## Exercise directions
What lines in the records include the string "will"? Return each one.

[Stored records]
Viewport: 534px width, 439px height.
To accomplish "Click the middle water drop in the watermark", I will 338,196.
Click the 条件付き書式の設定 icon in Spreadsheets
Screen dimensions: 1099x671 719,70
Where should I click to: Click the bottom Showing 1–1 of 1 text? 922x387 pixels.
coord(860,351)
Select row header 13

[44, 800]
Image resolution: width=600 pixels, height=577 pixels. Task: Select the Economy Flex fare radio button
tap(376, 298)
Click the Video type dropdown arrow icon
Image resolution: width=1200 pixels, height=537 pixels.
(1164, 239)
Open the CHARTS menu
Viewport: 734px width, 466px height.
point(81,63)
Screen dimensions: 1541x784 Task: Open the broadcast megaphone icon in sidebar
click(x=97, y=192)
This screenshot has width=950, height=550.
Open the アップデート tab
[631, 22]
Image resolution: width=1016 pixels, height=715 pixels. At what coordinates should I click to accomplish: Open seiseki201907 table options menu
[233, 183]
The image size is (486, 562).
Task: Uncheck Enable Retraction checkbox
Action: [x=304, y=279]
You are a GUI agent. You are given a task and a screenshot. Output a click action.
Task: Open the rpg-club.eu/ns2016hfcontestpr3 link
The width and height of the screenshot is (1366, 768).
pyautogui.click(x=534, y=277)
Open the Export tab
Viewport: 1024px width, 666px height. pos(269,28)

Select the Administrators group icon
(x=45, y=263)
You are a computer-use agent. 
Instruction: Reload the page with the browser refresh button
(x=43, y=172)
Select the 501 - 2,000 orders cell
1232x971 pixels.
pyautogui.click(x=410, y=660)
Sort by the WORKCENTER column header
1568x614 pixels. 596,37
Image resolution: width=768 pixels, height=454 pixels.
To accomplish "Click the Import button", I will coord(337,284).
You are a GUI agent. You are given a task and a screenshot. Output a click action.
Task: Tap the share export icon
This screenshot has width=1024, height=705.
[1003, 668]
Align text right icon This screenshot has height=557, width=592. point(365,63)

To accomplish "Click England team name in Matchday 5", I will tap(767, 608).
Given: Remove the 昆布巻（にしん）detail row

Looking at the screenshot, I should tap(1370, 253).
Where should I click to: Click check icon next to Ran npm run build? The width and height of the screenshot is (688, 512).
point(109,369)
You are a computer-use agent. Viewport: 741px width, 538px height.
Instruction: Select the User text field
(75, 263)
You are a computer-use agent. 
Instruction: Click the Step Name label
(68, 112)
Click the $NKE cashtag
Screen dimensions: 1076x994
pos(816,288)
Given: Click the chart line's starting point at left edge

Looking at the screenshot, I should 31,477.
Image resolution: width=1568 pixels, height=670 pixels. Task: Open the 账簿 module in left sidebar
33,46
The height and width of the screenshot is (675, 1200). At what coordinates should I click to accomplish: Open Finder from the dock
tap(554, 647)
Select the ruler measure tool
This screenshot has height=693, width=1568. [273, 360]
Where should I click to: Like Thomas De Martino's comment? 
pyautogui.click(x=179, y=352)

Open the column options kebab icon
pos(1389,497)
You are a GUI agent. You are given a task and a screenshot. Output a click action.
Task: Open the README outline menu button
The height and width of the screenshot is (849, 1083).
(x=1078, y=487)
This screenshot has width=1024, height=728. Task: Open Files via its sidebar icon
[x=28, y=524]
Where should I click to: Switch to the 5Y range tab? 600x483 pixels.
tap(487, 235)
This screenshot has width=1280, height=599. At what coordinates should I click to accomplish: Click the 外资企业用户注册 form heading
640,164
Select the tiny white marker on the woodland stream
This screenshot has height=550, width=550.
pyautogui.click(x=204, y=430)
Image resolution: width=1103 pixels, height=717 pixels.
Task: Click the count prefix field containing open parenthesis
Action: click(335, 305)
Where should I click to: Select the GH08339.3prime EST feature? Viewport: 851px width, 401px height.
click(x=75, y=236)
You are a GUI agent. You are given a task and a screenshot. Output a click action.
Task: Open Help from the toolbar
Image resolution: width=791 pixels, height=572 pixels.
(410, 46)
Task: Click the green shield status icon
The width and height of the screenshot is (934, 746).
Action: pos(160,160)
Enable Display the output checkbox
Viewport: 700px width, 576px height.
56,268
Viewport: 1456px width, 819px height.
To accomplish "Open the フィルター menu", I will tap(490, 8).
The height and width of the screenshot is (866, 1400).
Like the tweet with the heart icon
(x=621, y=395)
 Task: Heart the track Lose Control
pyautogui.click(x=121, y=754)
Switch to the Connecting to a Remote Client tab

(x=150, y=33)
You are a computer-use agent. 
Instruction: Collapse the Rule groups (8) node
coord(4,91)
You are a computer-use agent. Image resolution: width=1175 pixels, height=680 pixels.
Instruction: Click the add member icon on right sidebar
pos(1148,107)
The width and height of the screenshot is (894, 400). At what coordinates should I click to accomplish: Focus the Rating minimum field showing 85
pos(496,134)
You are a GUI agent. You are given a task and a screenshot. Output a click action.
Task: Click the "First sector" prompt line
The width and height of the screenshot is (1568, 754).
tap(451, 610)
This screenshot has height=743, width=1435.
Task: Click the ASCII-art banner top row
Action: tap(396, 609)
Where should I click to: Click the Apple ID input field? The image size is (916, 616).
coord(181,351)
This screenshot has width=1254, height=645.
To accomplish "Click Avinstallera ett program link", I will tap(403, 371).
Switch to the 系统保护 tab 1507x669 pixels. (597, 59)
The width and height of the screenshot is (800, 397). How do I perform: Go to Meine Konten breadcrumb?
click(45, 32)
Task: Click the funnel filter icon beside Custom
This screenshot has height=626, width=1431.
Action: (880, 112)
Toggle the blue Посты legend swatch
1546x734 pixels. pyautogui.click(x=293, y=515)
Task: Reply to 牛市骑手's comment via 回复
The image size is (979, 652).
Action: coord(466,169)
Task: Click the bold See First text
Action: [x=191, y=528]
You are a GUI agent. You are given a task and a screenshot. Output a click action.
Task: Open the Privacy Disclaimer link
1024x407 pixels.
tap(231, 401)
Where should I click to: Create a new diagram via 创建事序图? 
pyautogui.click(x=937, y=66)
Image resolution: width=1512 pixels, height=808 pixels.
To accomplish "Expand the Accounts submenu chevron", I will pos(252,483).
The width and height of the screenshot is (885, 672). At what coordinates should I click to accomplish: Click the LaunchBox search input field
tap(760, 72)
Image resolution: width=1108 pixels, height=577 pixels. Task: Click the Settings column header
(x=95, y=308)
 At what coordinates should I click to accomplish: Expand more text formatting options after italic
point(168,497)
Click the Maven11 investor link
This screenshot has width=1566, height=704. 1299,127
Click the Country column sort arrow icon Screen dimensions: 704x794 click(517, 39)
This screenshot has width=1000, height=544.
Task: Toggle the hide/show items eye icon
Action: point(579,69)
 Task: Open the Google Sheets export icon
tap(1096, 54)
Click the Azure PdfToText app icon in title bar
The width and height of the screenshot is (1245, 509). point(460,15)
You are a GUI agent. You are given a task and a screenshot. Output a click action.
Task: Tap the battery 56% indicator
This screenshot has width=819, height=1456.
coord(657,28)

## Solution
To accomplish "Click the middle water drop in the watermark", I will 338,196.
To accomplish "Click the Import button", I will coord(337,284).
To accomplish "Click England team name in Matchday 5", I will tap(767, 608).
To accomplish "Open the フィルター menu", I will tap(490, 8).
To accomplish "Click Avinstallera ett program link", I will tap(403, 371).
To accomplish "Expand the Accounts submenu chevron", I will pos(252,483).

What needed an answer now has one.